▶ TASK ITEM: From the first line to the last, repeat the data below exactly.

▶ DATA FOR PROCESSING:
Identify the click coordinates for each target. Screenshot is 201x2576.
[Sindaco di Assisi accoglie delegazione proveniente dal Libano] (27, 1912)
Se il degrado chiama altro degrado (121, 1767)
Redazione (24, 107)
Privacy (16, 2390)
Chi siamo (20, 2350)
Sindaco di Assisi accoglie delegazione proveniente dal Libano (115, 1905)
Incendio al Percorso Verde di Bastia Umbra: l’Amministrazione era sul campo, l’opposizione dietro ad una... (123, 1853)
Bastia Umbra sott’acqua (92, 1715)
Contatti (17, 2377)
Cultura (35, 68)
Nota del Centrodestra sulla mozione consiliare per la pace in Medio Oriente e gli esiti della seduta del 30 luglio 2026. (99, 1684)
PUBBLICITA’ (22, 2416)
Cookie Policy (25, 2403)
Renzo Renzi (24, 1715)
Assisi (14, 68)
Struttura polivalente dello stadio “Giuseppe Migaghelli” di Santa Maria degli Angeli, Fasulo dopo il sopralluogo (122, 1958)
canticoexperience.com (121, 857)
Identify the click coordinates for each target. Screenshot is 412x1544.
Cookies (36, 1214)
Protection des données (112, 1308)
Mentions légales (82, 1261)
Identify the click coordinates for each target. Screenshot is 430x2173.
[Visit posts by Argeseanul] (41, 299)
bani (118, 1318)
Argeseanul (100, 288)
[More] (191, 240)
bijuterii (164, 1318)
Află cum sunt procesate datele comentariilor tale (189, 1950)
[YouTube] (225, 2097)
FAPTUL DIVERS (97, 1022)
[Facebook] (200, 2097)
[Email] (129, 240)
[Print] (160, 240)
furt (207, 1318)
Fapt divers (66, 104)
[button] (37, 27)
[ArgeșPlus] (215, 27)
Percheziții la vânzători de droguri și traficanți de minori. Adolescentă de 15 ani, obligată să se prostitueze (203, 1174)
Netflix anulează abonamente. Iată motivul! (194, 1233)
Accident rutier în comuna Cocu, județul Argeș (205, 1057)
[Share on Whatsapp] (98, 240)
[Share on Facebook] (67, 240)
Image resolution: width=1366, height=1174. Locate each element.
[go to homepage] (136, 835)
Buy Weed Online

▶ RESPONSE:
Identify the click coordinates for each target. Screenshot is 201x2576.
[Sindaco di Assisi accoglie delegazione proveniente dal Libano] (27, 1912)
Se il degrado chiama altro degrado (121, 1767)
Redazione (24, 107)
Privacy (16, 2390)
Chi siamo (20, 2350)
Sindaco di Assisi accoglie delegazione proveniente dal Libano (115, 1905)
Incendio al Percorso Verde di Bastia Umbra: l’Amministrazione era sul campo, l’opposizione dietro ad una... (123, 1853)
Bastia Umbra sott’acqua (92, 1715)
Contatti (17, 2377)
Cultura (35, 68)
Nota del Centrodestra sulla mozione consiliare per la pace in Medio Oriente e gli esiti della seduta del 30 luglio 2026. (99, 1684)
PUBBLICITA’ (22, 2416)
Cookie Policy (25, 2403)
Renzo Renzi (24, 1715)
Assisi (14, 68)
Struttura polivalente dello stadio “Giuseppe Migaghelli” di Santa Maria degli Angeli, Fasulo dopo il sopralluogo (122, 1958)
canticoexperience.com (121, 857)
Identify the click coordinates for each target. Screenshot is 412x1544.
Cookies (36, 1214)
Protection des données (112, 1308)
Mentions légales (82, 1261)
Identify the click coordinates for each target. Screenshot is 430x2173.
[Visit posts by Argeseanul] (41, 299)
bani (118, 1318)
Argeseanul (100, 288)
[More] (191, 240)
bijuterii (164, 1318)
Află cum sunt procesate datele comentariilor tale (189, 1950)
[YouTube] (225, 2097)
FAPTUL DIVERS (97, 1022)
[Facebook] (200, 2097)
[Email] (129, 240)
[Print] (160, 240)
furt (207, 1318)
Fapt divers (66, 104)
[button] (37, 27)
[ArgeșPlus] (215, 27)
Percheziții la vânzători de droguri și traficanți de minori. Adolescentă de 15 ani, obligată să se prostitueze (203, 1174)
Netflix anulează abonamente. Iată motivul! (194, 1233)
Accident rutier în comuna Cocu, județul Argeș (205, 1057)
[Share on Whatsapp] (98, 240)
[Share on Facebook] (67, 240)
Image resolution: width=1366, height=1174. Locate each element.
[go to homepage] (136, 835)
Buy Weed Online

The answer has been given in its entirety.